I think people who can't even conceive of a Scientology version that would be beneficial are just fanatics, made fanatical by the damage that ACTUAL Scientology did to them. I personally don't see any harm in imagining what it would have been like had it been different. People who assume that makes me an apologist for ACTUAL Scientology are just fanatics.

The next post will be by someone saying something like "so if Naziism had been a bit kinder to the Jews, would that have been OK?'. Straw man, and being deliberately obtuse.

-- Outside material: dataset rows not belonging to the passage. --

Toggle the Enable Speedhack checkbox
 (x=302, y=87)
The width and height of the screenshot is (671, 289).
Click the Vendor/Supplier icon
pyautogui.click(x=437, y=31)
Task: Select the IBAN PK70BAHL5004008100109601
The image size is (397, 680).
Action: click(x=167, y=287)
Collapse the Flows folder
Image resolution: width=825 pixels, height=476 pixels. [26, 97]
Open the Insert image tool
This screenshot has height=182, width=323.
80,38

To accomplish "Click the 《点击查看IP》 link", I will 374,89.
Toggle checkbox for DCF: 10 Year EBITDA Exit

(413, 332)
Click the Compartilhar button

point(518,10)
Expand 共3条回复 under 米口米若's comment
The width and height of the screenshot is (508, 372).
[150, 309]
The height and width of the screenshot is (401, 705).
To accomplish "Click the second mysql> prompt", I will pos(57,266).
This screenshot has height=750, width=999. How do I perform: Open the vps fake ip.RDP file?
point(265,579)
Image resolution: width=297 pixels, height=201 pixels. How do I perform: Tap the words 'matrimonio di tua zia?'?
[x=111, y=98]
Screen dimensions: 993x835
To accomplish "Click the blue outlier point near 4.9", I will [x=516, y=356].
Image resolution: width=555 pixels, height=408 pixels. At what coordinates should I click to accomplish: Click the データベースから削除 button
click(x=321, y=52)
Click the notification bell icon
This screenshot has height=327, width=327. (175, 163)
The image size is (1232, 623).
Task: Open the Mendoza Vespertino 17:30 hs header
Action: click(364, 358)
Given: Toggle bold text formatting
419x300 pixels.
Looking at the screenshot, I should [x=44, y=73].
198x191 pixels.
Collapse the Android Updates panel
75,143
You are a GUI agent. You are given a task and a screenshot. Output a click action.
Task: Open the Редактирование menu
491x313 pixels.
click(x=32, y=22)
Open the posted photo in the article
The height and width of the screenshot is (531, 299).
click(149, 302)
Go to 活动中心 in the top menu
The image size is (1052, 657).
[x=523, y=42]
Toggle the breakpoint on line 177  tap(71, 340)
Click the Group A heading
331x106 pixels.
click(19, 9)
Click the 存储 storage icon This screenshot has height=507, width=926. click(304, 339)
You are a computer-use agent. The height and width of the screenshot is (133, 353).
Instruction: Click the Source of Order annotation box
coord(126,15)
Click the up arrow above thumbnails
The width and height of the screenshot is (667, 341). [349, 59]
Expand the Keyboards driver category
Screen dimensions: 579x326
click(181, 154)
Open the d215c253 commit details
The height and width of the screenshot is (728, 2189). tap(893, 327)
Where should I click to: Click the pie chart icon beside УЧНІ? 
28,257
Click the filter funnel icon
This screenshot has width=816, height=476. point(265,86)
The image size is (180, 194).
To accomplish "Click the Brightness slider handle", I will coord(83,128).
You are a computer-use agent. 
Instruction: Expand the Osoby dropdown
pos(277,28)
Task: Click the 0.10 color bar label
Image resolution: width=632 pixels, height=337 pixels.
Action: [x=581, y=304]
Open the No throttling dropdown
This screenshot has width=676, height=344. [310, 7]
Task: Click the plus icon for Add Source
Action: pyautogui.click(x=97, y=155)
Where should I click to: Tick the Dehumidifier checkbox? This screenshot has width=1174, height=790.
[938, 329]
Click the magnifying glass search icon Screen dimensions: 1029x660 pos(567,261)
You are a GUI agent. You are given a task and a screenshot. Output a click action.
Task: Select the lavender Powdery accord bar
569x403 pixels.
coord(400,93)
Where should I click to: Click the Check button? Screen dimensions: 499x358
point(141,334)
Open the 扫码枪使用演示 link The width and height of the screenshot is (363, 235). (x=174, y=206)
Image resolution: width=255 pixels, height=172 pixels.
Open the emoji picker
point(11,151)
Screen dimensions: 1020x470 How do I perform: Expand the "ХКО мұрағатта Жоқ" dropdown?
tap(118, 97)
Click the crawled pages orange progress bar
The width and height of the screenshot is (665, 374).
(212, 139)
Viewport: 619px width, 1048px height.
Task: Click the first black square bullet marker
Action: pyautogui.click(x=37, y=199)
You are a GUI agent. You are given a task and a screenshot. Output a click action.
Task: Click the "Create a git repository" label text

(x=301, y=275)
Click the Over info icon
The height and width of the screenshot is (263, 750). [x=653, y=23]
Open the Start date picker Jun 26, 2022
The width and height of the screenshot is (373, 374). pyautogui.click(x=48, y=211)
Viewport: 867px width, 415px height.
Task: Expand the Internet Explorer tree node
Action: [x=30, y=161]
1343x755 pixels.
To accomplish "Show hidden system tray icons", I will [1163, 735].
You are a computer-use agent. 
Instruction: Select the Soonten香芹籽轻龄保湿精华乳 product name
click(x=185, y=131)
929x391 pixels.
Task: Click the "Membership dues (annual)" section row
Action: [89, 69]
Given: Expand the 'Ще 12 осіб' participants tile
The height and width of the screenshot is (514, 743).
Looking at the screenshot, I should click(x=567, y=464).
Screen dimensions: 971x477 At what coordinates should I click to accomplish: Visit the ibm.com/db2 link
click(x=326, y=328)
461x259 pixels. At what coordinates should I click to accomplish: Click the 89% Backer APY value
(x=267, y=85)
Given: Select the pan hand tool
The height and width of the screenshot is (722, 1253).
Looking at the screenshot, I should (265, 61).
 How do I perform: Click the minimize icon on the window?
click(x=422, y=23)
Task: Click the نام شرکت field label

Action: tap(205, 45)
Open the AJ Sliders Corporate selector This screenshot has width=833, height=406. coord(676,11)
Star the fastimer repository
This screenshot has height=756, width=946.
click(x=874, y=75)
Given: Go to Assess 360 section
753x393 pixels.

I'm sorry for those who lost decades of their lives to ACTUAL Scientology. But it doesn't make it illegal for those of us who got out relatively quickly to perform thought experiments about what it COULD have been like if the bad elements (including the lies about abilities achieveable) hadn't been present. If there were no good elements, nobody would have joined in the first place.
 

Wilbur

Patron Meritorious
If you were a Mormon, how did you deal with the visiting teacher demands on your time?
As I always struggled to save 10% of my gross income when I was young and had mortgages, car loans etc., how did you feel about having their hands in your pockets as opposed to Scientology?
Were "The Pearls of Great Price" pearls of wisdom or poison pills of despair?
You might find that the Freezone is the Scientology "good" you speak of without the bad. I don't know as I've never checked it out. Terril Park could help you there. Hey, I just want people to find their happiness, wherever that may be.
I got out around the time where they started making visiting teacher demands on me. And I never really bothered tithing. They didn't push the issue, as I was a student at the time. Never read the Pearl of Great Price - I already had my hands full trying to get through the Book of Mormon.

Yes, I did dip my toe (very briefly) in the freezone - I had a quick look at Ron's Org. I wasn't all that impressed, based on initial impressions. One Russian girl who was OTXIII was trying to tell me she had magical OT abilities, but I could see that her life was a mess (and I had the impression that she was giving me sex flows, despite the fact that she was married (to another Ron's Org member - their marriage didn't last)). That was the only contact I had with RO, really, but it put me off pursuing it.

Also, RO charge tens of thousands of dollars for their training, and charge by the hour for auditing. It looks like their training is about 50% of the price of the CoS, which still makes them expensive. I think it's about $30,000-$40,000 to get up through their Briefing Course. I paid £50 just for a D of P-type interview to establish what I needed. Alarm bells started ringing at that point. I don't think auditing works very well when the person delivering it is trying to make a living out of it. They now deliver training up to Class XII, apparently, but it ain't cheap. If you make comparisons with, say, college tuition then I suppose it's not THAT expensive, given how long it takes to finish a course, but for me the money thing is a sure sign that the motivations of the people delivering it are going to be altered in ways that wrecks it. It's like charging someone for being their friend.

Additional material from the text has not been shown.